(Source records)
= = = =

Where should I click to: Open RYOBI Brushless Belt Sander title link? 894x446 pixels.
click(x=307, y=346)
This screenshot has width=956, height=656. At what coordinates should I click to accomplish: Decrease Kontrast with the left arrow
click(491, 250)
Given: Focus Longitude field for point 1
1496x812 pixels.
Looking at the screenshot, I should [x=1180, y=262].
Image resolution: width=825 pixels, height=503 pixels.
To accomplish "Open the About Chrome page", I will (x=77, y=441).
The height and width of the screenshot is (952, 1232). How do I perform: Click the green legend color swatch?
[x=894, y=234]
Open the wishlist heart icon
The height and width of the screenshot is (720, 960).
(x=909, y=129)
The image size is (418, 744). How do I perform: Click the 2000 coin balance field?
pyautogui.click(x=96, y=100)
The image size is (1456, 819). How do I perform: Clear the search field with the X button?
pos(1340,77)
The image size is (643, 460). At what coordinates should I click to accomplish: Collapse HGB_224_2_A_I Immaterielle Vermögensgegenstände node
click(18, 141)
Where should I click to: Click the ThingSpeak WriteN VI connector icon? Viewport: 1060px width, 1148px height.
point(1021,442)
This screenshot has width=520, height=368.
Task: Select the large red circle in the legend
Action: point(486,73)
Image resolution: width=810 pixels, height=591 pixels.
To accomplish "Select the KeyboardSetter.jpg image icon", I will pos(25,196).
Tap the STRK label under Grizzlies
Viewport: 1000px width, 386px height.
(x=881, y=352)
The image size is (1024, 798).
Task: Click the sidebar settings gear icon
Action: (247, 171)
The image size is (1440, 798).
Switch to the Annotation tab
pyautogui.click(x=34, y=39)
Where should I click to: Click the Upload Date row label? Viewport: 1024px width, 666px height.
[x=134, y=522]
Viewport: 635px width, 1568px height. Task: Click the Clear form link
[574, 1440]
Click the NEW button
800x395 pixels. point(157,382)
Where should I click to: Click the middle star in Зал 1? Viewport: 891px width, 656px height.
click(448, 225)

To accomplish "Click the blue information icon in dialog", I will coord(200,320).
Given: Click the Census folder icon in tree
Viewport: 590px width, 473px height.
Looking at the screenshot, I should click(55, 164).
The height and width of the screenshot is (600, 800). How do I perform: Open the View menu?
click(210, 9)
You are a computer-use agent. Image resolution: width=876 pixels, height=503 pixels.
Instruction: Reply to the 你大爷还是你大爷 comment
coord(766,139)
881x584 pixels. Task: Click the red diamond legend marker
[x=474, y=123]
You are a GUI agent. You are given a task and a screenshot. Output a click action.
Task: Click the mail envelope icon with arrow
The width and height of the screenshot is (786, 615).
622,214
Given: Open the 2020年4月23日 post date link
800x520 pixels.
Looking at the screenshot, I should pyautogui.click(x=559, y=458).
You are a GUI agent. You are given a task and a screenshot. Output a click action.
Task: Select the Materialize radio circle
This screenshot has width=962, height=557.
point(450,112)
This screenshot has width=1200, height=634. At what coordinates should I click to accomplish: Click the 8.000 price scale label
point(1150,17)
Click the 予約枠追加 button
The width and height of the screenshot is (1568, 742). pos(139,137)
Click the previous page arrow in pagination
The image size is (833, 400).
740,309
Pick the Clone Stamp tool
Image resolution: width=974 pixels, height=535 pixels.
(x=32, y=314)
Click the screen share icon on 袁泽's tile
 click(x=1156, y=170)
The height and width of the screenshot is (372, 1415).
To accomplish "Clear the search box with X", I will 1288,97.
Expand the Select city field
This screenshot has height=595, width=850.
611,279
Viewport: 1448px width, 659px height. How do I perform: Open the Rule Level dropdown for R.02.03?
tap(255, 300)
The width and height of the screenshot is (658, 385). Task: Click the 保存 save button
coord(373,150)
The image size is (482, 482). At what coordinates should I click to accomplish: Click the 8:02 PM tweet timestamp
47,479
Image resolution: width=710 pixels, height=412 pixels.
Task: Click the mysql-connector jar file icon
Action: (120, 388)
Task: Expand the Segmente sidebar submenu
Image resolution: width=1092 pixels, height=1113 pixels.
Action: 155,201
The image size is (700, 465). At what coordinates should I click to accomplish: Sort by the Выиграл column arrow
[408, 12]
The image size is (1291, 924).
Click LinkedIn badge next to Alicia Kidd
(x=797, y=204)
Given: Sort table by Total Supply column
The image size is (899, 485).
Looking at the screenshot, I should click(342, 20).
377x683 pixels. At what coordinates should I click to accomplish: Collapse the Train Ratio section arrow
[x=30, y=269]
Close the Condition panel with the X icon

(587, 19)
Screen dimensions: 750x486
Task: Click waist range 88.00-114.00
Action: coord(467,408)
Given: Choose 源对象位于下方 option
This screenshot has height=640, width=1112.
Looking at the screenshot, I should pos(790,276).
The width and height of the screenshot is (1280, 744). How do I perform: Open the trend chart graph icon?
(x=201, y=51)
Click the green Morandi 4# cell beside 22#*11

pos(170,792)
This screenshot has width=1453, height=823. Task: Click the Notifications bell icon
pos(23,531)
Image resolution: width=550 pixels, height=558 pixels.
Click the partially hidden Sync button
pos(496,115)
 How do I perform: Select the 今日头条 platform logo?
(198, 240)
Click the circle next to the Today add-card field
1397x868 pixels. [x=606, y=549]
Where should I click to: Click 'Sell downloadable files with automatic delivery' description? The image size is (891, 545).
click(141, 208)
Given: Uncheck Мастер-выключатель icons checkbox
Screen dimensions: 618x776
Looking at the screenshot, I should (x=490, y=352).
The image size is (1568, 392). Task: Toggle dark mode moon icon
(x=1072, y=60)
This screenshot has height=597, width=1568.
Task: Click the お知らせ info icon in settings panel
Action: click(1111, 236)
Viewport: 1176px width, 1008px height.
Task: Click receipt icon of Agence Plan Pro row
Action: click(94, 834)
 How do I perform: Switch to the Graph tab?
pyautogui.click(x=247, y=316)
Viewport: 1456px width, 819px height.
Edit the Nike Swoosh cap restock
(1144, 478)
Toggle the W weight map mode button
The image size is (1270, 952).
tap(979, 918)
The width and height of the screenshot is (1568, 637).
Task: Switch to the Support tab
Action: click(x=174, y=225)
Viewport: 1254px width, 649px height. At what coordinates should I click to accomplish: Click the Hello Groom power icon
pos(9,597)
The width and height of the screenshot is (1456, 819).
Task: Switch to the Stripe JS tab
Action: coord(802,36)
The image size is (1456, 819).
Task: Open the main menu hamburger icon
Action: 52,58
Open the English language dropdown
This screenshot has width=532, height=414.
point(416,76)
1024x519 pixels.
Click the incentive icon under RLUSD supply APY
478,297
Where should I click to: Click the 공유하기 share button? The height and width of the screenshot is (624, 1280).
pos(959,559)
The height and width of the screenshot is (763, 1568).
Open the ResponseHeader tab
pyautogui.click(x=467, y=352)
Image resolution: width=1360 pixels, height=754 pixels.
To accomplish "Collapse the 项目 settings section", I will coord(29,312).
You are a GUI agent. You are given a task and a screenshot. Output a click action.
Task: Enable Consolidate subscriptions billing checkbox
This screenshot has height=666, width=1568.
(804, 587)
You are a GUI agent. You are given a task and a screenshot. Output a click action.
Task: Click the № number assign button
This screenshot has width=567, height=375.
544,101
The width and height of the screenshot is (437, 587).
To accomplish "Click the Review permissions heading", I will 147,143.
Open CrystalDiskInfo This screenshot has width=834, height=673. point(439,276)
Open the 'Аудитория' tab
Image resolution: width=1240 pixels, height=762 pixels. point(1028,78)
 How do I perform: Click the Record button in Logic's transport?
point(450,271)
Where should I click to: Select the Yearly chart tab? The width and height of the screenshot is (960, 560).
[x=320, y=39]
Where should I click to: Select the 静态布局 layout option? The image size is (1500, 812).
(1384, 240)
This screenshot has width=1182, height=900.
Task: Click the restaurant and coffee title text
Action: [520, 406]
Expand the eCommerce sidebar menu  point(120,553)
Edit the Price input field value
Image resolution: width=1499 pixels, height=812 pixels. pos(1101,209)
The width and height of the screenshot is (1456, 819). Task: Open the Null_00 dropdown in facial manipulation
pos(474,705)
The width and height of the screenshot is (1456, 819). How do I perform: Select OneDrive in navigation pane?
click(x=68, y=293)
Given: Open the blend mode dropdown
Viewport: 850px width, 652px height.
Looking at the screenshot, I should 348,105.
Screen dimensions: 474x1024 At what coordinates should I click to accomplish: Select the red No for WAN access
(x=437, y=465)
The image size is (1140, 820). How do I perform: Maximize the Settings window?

= = = =

_WHAT TO WORK ON_
Copy the lines from the one holding "The width and height of the screenshot is (437, 587)." through the one holding "click(x=68, y=293)", inclusive, swapping "Record button" for "Play button" and leaving everything else as it is.

_EXERCISE OUTPUT_
The width and height of the screenshot is (437, 587).
To accomplish "Click the Review permissions heading", I will 147,143.
Open CrystalDiskInfo This screenshot has width=834, height=673. point(439,276)
Open the 'Аудитория' tab
Image resolution: width=1240 pixels, height=762 pixels. point(1028,78)
 How do I perform: Click the Play button in Logic's transport?
point(450,271)
Where should I click to: Select the Yearly chart tab? The width and height of the screenshot is (960, 560).
[x=320, y=39]
Where should I click to: Select the 静态布局 layout option? The image size is (1500, 812).
(1384, 240)
This screenshot has width=1182, height=900.
Task: Click the restaurant and coffee title text
Action: [520, 406]
Expand the eCommerce sidebar menu  point(120,553)
Edit the Price input field value
Image resolution: width=1499 pixels, height=812 pixels. pos(1101,209)
The width and height of the screenshot is (1456, 819). Task: Open the Null_00 dropdown in facial manipulation
pos(474,705)
The width and height of the screenshot is (1456, 819). How do I perform: Select OneDrive in navigation pane?
click(x=68, y=293)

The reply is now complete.